Vaca Muerta mira a Brasil: Argentina avanza en exportar gas al gigante regional con inversión privada y sin el Estado de por medio

La Secretaría de Energía del Ministerio de Economía publicó ayer el informe técnico elaborado por el Grupo de Trabajo Bilateral Argentina-Brasil, creado para evaluar cómo llevar gas natural argentino al mercado brasileño. El documento es el resultado de un trabajo técnico conjunto desarrollado durante 2025 con reuniones periódicas entre autoridades y equipos especializados de ambos países, además de consultas con productores, transportistas y comercializadores del sector.

El mensaje central del informe es claro: Argentina tiene gas de sobra para abastecer su mercado interno y exportar a largo plazo. El motor es Vaca Muerta y el crecimiento de la producción de la Cuenca Neuquina. El desafío es la infraestructura para llevarlo hasta Brasil.

Por qué Brasil y por qué ahora

Brasil es un mercado con fuerte potencial de expansión de demanda, especialmente en el segmento industrial. Necesita gas y Argentina lo tiene. Lo que falta es el caño que conecte ambos países — y el informe analizó cuatro rutas posibles para hacerlo: a través de Bolivia, Paraguay, Uruguay, o una conexión directa.

Cualquiera de esas opciones va a requerir nueva infraestructura de transporte en Argentina — en particular obras que permitan sacar mayores volúmenes desde Vaca Muerta hacia el norte y el este del país.

El cambio de paradigma: el Estado no va a construir nada

Acá está el punto que diferencia este proceso de cualquier proyecto energético de los últimos 20 años en Argentina.

El informe es explícito: el desarrollo de la infraestructura necesaria para exportar gas no se plantea desde un esquema de planificación centralizada del Estado empresario. Se plantea desde reglas claras para que el sector privado invierta, compita y defina las alternativas más eficientes.

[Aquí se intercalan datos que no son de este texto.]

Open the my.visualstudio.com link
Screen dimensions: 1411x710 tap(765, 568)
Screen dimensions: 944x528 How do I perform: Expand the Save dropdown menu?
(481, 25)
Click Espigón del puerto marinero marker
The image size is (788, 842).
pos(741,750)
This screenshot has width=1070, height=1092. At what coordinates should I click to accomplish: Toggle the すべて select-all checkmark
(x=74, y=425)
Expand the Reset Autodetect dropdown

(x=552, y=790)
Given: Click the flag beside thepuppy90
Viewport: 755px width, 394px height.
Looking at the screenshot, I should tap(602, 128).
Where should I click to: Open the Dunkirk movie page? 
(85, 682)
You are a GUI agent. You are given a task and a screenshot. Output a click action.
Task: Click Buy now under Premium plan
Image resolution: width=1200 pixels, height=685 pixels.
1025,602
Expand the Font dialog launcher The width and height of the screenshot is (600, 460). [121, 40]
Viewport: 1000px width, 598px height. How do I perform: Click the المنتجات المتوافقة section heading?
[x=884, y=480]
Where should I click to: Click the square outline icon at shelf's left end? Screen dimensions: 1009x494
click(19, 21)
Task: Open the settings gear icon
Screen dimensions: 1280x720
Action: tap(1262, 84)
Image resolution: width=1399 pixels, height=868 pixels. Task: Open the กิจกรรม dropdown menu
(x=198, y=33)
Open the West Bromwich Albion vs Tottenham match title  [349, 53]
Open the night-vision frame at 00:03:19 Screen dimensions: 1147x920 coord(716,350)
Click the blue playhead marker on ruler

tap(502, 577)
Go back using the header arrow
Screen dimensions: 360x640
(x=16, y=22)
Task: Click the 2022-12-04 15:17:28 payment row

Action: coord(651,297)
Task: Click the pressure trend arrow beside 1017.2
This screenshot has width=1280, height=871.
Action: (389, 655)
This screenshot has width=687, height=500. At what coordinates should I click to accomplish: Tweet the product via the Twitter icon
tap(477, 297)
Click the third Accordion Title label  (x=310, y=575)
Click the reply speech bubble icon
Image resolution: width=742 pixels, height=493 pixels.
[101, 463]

La Ley 27.742 — la Ley Bases que impulsó Milei — habilita a cualquier interesado a obtener autorizaciones de transporte para construir y operar gasoductos y oleoductos. También habilita la figura de los “gasoductos dedicados” o “de acceso restringido”, diseñados específicamente para promover mercados de exportación sin intervención estatal.

Ya hay un antecedente concreto: existe una iniciativa privada para expandir la capacidad del Gasoducto Perito Moreno, lo que muestra que el sector tiene interés real en acompañar este proceso.

Qué significa esto para Argentina

Vale la pena recordar de dónde venimos para entender la magnitud de lo que está pasando.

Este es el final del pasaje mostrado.